◆ What you will do
Retype every record exactly as it appears.
[Data supplied]
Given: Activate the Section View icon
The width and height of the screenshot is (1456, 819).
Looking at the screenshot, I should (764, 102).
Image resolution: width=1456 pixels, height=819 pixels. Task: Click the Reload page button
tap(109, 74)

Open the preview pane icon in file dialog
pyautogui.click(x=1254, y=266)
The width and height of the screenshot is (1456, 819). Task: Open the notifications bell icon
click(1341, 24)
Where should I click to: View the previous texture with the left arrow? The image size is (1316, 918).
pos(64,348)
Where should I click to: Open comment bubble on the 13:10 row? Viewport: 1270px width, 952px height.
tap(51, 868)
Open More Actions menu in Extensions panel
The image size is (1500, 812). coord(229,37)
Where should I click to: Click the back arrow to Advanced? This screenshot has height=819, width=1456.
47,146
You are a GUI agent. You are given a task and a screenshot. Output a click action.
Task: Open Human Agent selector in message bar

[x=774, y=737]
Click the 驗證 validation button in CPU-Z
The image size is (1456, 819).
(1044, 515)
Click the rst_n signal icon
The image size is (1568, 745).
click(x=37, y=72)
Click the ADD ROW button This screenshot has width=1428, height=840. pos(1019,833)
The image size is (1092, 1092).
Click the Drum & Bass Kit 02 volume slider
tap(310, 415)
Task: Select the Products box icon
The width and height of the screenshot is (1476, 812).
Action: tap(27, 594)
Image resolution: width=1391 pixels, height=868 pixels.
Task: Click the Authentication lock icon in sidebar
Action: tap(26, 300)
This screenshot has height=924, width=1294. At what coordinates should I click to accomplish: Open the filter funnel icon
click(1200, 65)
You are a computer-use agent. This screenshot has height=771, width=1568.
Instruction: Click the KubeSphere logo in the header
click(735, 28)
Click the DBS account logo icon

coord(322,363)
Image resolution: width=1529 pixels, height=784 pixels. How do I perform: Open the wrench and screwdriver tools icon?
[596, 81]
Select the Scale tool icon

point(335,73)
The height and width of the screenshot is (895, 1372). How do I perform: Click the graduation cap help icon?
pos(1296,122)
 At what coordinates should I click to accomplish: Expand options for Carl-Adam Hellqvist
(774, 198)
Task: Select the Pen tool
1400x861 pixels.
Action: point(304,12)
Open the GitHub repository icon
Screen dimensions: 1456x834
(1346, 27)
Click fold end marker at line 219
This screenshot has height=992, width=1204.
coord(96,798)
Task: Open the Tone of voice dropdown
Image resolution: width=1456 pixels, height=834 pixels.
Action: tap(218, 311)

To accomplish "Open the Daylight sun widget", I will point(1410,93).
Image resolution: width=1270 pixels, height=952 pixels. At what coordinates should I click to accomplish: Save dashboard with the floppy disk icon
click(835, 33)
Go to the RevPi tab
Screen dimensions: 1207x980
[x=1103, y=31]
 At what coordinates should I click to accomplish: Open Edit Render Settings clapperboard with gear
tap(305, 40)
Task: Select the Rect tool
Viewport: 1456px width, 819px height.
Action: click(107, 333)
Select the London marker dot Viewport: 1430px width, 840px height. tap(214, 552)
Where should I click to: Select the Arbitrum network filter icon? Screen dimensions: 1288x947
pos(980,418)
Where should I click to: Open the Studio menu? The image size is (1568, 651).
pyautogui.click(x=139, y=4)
[/Data supplied]
◆ Worked solution
Given: Activate the Section View icon
The width and height of the screenshot is (1456, 819).
Looking at the screenshot, I should (764, 102).
Image resolution: width=1456 pixels, height=819 pixels. Task: Click the Reload page button
tap(109, 74)

Open the preview pane icon in file dialog
pyautogui.click(x=1254, y=266)
The width and height of the screenshot is (1456, 819). Task: Open the notifications bell icon
click(1341, 24)
Where should I click to: View the previous texture with the left arrow? The image size is (1316, 918).
pos(64,348)
Where should I click to: Open comment bubble on the 13:10 row? Viewport: 1270px width, 952px height.
tap(51, 868)
Open More Actions menu in Extensions panel
The image size is (1500, 812). coord(229,37)
Where should I click to: Click the back arrow to Advanced? This screenshot has height=819, width=1456.
47,146
You are a GUI agent. You are given a task and a screenshot. Output a click action.
Task: Open Human Agent selector in message bar

[x=774, y=737]
Click the 驗證 validation button in CPU-Z
The image size is (1456, 819).
(1044, 515)
Click the rst_n signal icon
The image size is (1568, 745).
click(x=37, y=72)
Click the ADD ROW button This screenshot has width=1428, height=840. pos(1019,833)
The image size is (1092, 1092).
Click the Drum & Bass Kit 02 volume slider
tap(310, 415)
Task: Select the Products box icon
The width and height of the screenshot is (1476, 812).
Action: tap(27, 594)
Image resolution: width=1391 pixels, height=868 pixels.
Task: Click the Authentication lock icon in sidebar
Action: tap(26, 300)
This screenshot has height=924, width=1294. At what coordinates should I click to accomplish: Open the filter funnel icon
click(1200, 65)
You are a computer-use agent. This screenshot has height=771, width=1568.
Instruction: Click the KubeSphere logo in the header
click(735, 28)
Click the DBS account logo icon

coord(322,363)
Image resolution: width=1529 pixels, height=784 pixels. How do I perform: Open the wrench and screwdriver tools icon?
[596, 81]
Select the Scale tool icon

point(335,73)
The height and width of the screenshot is (895, 1372). How do I perform: Click the graduation cap help icon?
pos(1296,122)
 At what coordinates should I click to accomplish: Expand options for Carl-Adam Hellqvist
(774, 198)
Task: Select the Pen tool
1400x861 pixels.
Action: point(304,12)
Open the GitHub repository icon
Screen dimensions: 1456x834
(1346, 27)
Click fold end marker at line 219
This screenshot has height=992, width=1204.
coord(96,798)
Task: Open the Tone of voice dropdown
Image resolution: width=1456 pixels, height=834 pixels.
Action: tap(218, 311)

To accomplish "Open the Daylight sun widget", I will point(1410,93).
Image resolution: width=1270 pixels, height=952 pixels. At what coordinates should I click to accomplish: Save dashboard with the floppy disk icon
click(835, 33)
Go to the RevPi tab
Screen dimensions: 1207x980
[x=1103, y=31]
 At what coordinates should I click to accomplish: Open Edit Render Settings clapperboard with gear
tap(305, 40)
Task: Select the Rect tool
Viewport: 1456px width, 819px height.
Action: click(107, 333)
Select the London marker dot Viewport: 1430px width, 840px height. tap(214, 552)
Where should I click to: Select the Arbitrum network filter icon? Screen dimensions: 1288x947
pos(980,418)
Where should I click to: Open the Studio menu? The image size is (1568, 651).
pyautogui.click(x=139, y=4)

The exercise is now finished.